In the United States, anthracite coal history began in 1790 in Pottsville, Pennsylvania, with the discovery of coal made by the hunter Necho Allen in what is now known as the Coal Region. Legend has it that Allen fell asleep at the base of Broad Mountain and woke to the sight of a large fire because his campfire had ignited an outcropping of anthracite coal. By 1795, an anthracite-fired iron furnace had been built on the Schuylkill River.
Anthracite was first experimentally burned as a residential heating fuel in the US on 11 February 1808, by Judge Jesse Fell in Wilkes-Barre, Pennsylvania, on an open grate in a fireplace. Anthracite differs from wood in that it needs a draft from the bottom, and Judge Fell proved with his grate design that it was a viable heating fuel.
In spring 1808, John and Abijah Smith shipped the first commercially mined load of anthracite down the Susquehanna River from Plymouth, Pennsylvania, marking the birth of commercial anthracite mining in the United States. From that first mine, production rose to an all-time high of over 100 million tons in 1917.
Anthracite usage was inhibited by difficulty in getting it to light. This was a particular concern in smelting iron using a blast furnace. However, with the invention of hot blast in 1828, which used waste heat to preheated combustion air, anthracite became a preferred fuel, accounting for 45% of U. S. pig iron production within 15 years.
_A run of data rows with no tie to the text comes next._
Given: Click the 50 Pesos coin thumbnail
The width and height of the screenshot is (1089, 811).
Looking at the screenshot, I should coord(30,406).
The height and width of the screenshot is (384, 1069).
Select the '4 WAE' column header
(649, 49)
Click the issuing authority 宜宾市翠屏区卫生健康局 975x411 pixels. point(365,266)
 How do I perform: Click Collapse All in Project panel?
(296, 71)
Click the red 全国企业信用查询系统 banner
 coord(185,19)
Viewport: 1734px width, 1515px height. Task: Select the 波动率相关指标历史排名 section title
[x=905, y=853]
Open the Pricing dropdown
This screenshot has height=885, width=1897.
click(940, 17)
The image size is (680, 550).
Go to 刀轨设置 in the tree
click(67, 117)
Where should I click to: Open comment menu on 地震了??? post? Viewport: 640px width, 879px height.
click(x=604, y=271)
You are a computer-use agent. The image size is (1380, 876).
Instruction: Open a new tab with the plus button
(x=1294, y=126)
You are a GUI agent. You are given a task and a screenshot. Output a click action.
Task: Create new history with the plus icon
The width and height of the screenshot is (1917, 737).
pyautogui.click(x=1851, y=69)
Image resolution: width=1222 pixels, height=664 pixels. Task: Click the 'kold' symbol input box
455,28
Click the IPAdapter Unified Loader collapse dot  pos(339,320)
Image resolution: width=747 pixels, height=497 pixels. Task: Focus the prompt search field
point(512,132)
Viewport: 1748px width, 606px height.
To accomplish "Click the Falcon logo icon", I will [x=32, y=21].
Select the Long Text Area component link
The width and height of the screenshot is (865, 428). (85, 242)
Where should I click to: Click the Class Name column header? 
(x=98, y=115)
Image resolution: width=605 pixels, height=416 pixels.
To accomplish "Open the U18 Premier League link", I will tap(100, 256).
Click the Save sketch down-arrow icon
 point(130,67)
Anthracite for iron smelting was later displaced by coke.
From the late 19th century until the 1950s, anthracite was the most popular fuel for heating homes and other buildings in the northern United States, until it was supplanted first by oil burning systems and more recently by natural gas systems as well. Many large public buildings, such as schools, were heated with anthracite-burning furnaces through the 1980s.
Anthracite is a "fighting fuel", World War II poster
During the American Civil War, Confederate blockade runners used anthracite as a smokeless fuel for their boilers to avoid giving away their position to the blockaders.
The invention of the Wootten firebox enabled locomotives to directly burn anthracite efficiently, particularly waste culm. In the early 20th century United States, the Delaware, Lackawanna & Western Railroad started using only the more expensive anthracite coal in its passenger locomotives, dubbed themselves "The Road of Anthracite," and advertised widely that travelers on their line could make railway journeys without getting their clothing stained with soot. The advertisements featured a white-clad woman named Phoebe Snow and poems containing lines like "My gown stays white / From morn till night / Upon the road of Anthracite". Similarly, the Great Western Railway in the UK was able to use its access to anthracite (it dominated the anthracite region) to earn a reputation for efficiency and cleanliness unmatched by other UK companies.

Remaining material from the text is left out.